* _About this task_
Starting at the line that contains "Where should I", return every line through the end of the data exactly, without pictures.

* _Record excerpts_
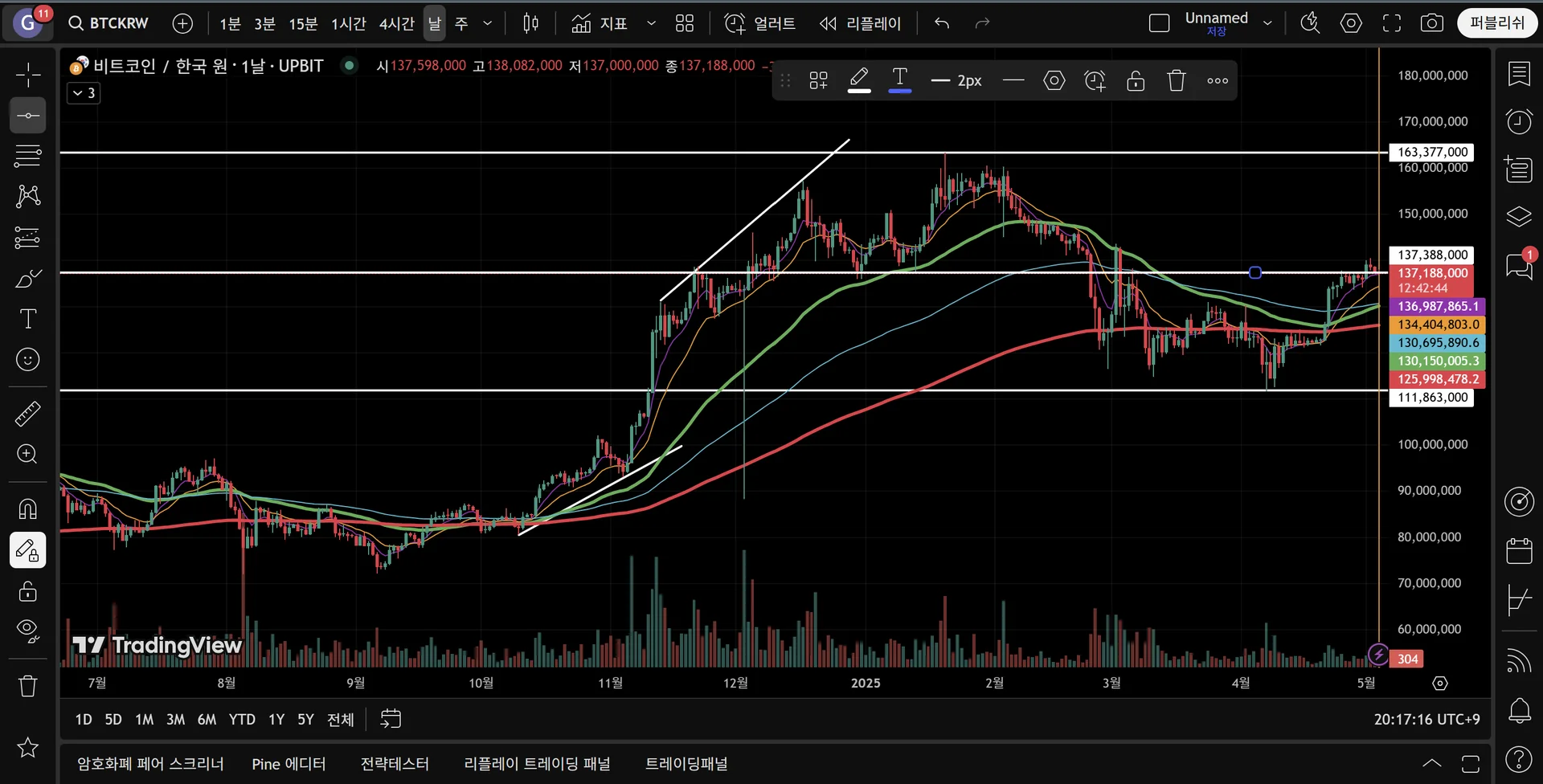This screenshot has height=784, width=1543.
Task: Toggle lock on selected line toolbar
Action: [x=1136, y=80]
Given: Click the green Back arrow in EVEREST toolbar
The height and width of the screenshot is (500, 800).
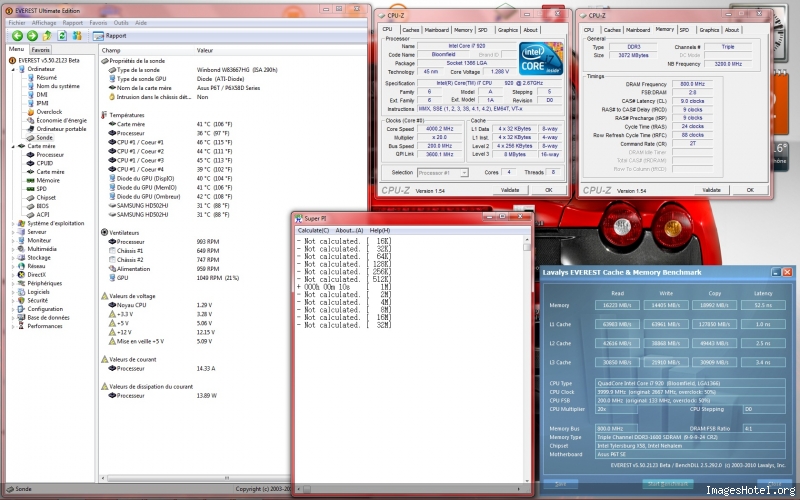Looking at the screenshot, I should pos(18,35).
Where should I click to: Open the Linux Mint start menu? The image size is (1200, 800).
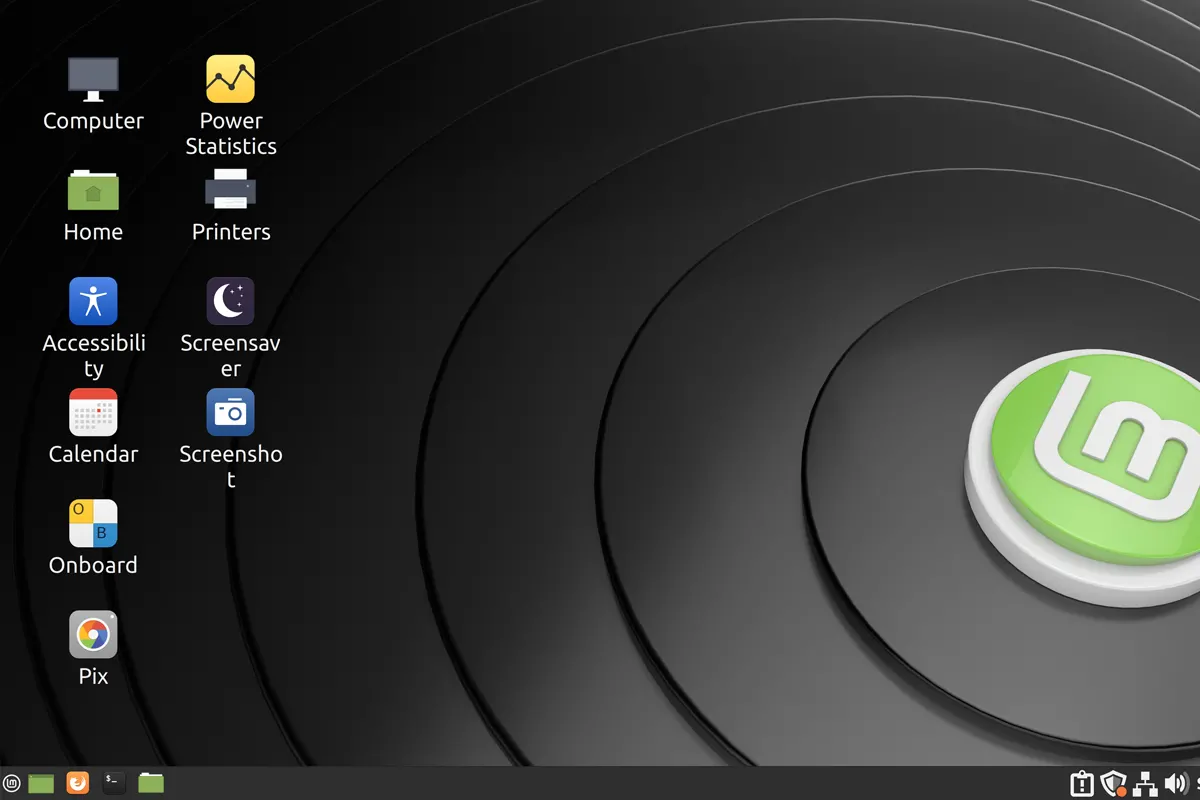[12, 783]
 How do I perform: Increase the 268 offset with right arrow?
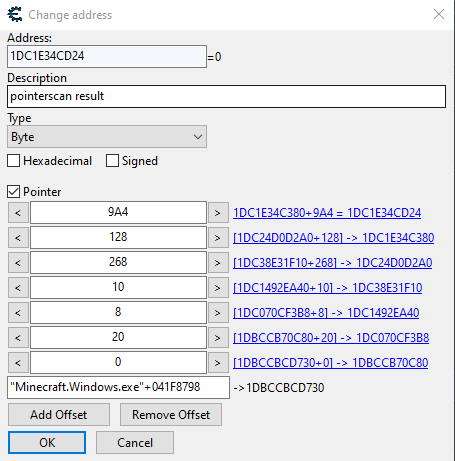(218, 263)
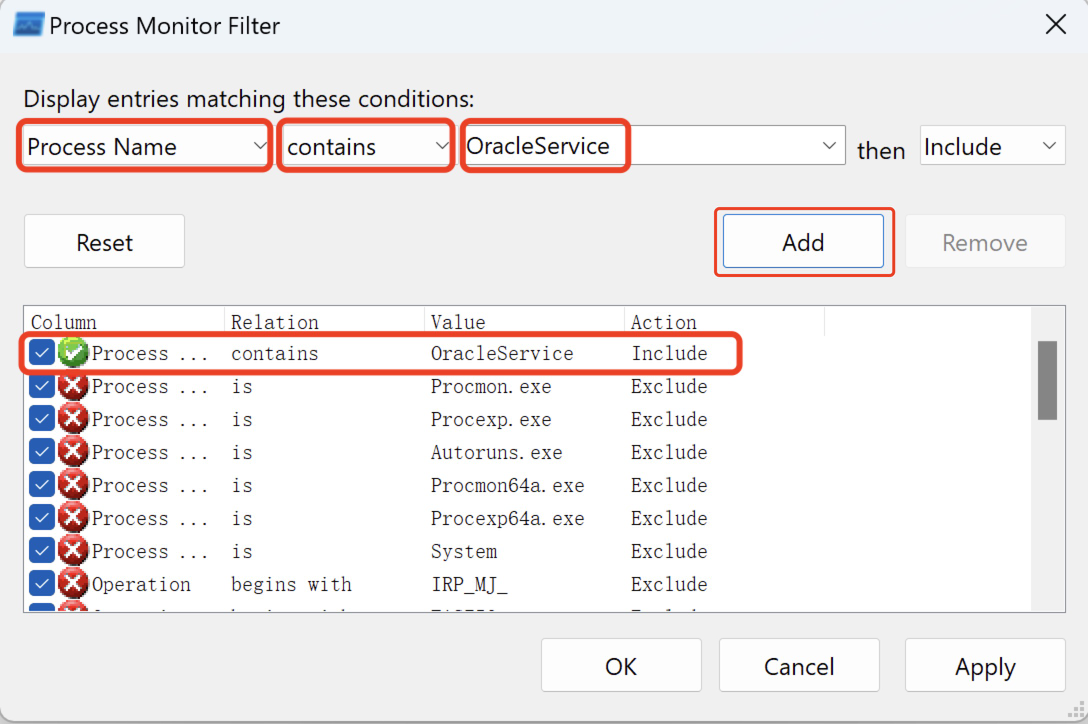Click red exclude icon on Autoruns.exe row

73,452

* _Completed task_
Where should I click to: Open the Linux Mint start menu? The image size is (1200, 800).
[12, 783]
 How do I perform: Increase the 268 offset with right arrow?
(218, 263)
Click red exclude icon on Autoruns.exe row

73,452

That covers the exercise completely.